PROMPT 1: In the passage on the Syria aid veto, reproduce the text starting at "The security council’s" and ending at "reach an agreement.", substituting "cutoff" for "deadline".
PROMPT 2: Continue the news passage about Russia's veto of the Syria aid resolution from the point at which it stops.

QUOTED PASSAGE section start

Russia has vetoed the UN resolution for the extension of aid by one year in northwest Syria by Turkey. The closure of the aid is likely to hit millions of people’s lives at risk. This Sunday signals the end of the current authorization for humanitarian supplies through the Syrian-Turkish border at Bab al-Hawa, which has been in place since 2014. As a permanent member of the security council alongside the UK, the USA, France, and China, Russia can block any mandate it wants. On Sunday, the current U.N. Security Council mandate authorizing Turkey to provide around 4 million people in opposition-controlled northwest Syria with food, medicine, and shelter expires. More than 2.4 million people in Syria’s northwest, in the Jihadist and rebel held Idlib region, depend on help to survive. The current United Nations Security Council resolution authorizes the U.N. to provide humanitarian relief, including provisions for food, medication, and housing.
The security council’s decision stands divided on this major issue. Experts point out that there is still time before Sunday’s deadline for Security Council members to reach an agreement.

QUOTED PASSAGE section end
SUPPLIED ENTRIES section start

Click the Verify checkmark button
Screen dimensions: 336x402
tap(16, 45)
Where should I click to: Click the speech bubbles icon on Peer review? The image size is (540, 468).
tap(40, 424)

SUPPLIED ENTRIES section end

OUTPUT 1:
The security council’s decision stands divided on this major issue. Experts point out that there is still time before Sunday’s cutoff for Security Council members to reach an agreement.

OUTPUT 2:
Linda Thomas-Greenfield, the U.S. ambassador to the UN, warned the council, “This is a life and death matter and, regrettably, people will die because of this vote and the countries that shamefully wielded the veto.” It is incomprehensible, she continued, that one member of the security council, Russia, would prioritise their own political goals over the needs of the Syrian people.
Thirteen of the security council’s non-permanent members voted in favour of the text. Norway and Ireland’s proposal called for a six-month delay until mid-January 2023, followed by another extension of six months “unless the Council decides otherwise.” The extension would also be subject to a “substantive report” from the secretary-general that would include information on the transparency of the operation, advancements in getting aid to the front lines, and advancements in addressing humanitarian needs. Russia vetoed a proposal for an extension.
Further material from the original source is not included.